风湿

RA后代自闭症谱系障碍的风险

作者:翻译:黄学婵 来源:广东省第二人民医院风湿免疫科 日期:2017-09-06
导读

         类风湿关节炎(RA)是一种常见的自身免疫性疾病,高发人群为15-45岁育龄期女性。因此近年来,评估类风湿关节炎患者孕育后代的风险也越来越受关注。

关键字:  RA | 自闭症 

        许多研究表明,自身免疫性疾病患者由于体内自身抗体及细胞因子水平较高,胎儿在母体接触到相关因素可能与自闭症谱系障碍(ASD)的发生相关。ASD是学龄儿童最常见的神经发育障碍疾病之一,而母亲的自身免疫性和炎症在ASD病理生理学中发挥重要的作用。

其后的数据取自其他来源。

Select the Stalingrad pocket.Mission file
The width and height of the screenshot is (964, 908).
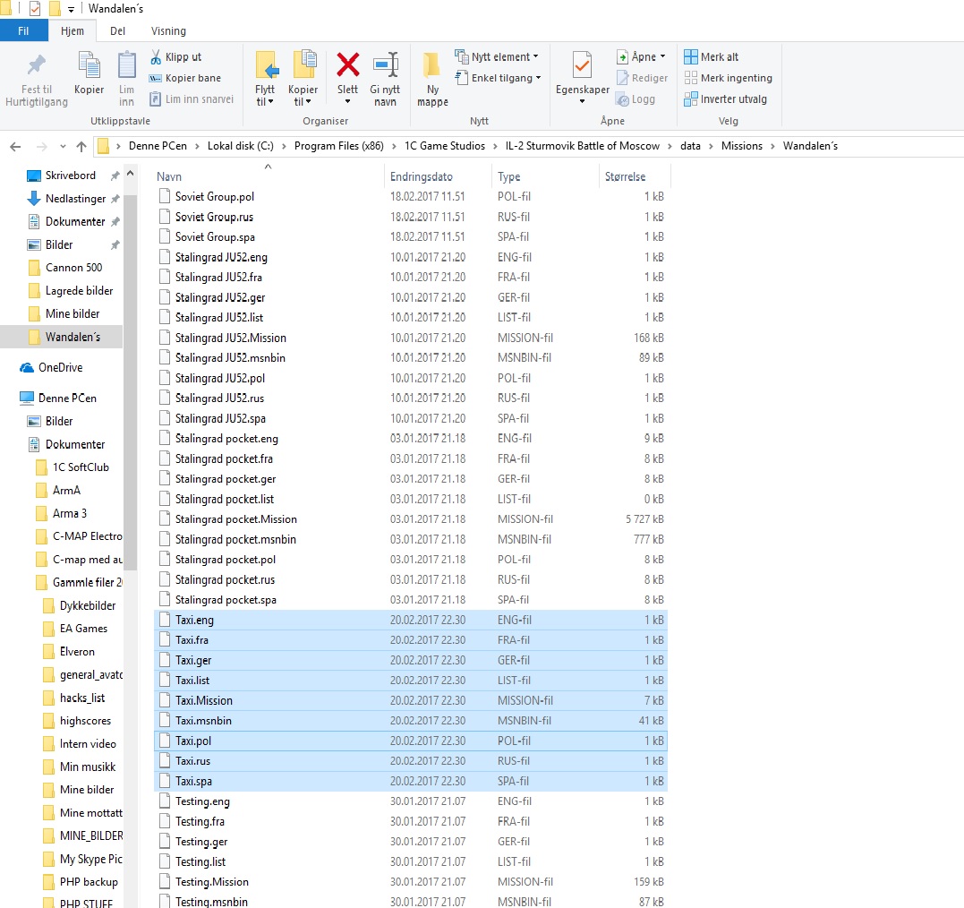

        本次笔者与大家分享最近的一篇报道,该报道指出RA患者的后代与健康母亲的后代相比,ASD发生的风险更大。这也从另一角度提醒医患双方在RA患者备孕时应注意的问题,而疾病活动度,细胞因子水平和自身抗体状态,可能会对ASD风险起到一定的调节作用。

        研究目的

        最近的证据表明,胎儿在子宫内暴露于母体的抗体和细胞因子是自闭症谱系障碍(ASD)的重要危险因素。 我们的目的是系统地回顾与非风湿关节炎(RA)的母亲所生的孩子比较,患有RA的母亲所生的孩子患ASD的风险。

        研究方法

        我们对电子数据库PubMed,EMBASE和Web of Science里的原创文章进行了系统回顾。

        研究结果

        我们共检索到70篇文献。 在检索到的潜在的相关研究中,67个研究由于缺乏相关性和/或因为没有报道原始数据被排除。最后分析了三项研究,一项病例对照研究无法检测ASD患者与对照组其母亲的RA患病率差异。另一项病例对照研究显示与对照组相比,母亲有自身免疫性疾病(包括RA)其后代患ASD几率增加8倍,具有统计学意义。46%的ASD后代与RA一级相关,而对照组为26%。此外,在基于人群的队列研究中,调查人员观察到,与健康母亲(不患RA)所生的孩子相比,有RA病史的母亲的子女ASD风险增加。这些研究都具有方法上的局限性:没有控制药物暴露,只有1个研究控制了产科并发症,并考虑了RA诊断的时间与妊娠相关性;除1个研究外,所有研究均用病例对照研究设计。

        研究结论

        尽管该研究数据有限,但这个观察性研究表明,与没有RA的母亲所生的孩子相比,患RA的母亲所生的孩子ASD的风险可能会增加。

        References:

        Wojcik S, Bernatsky S, Platt RW, Pineau CA, Clarke AE, Fombonne E, et al. Risk of autism spectrum disorders in children born to mothers with rheumatoid arthritis: A systematic literature review. Arthritis Care Res (Hoboken). [Journal Article]. 2017 2017-03-20.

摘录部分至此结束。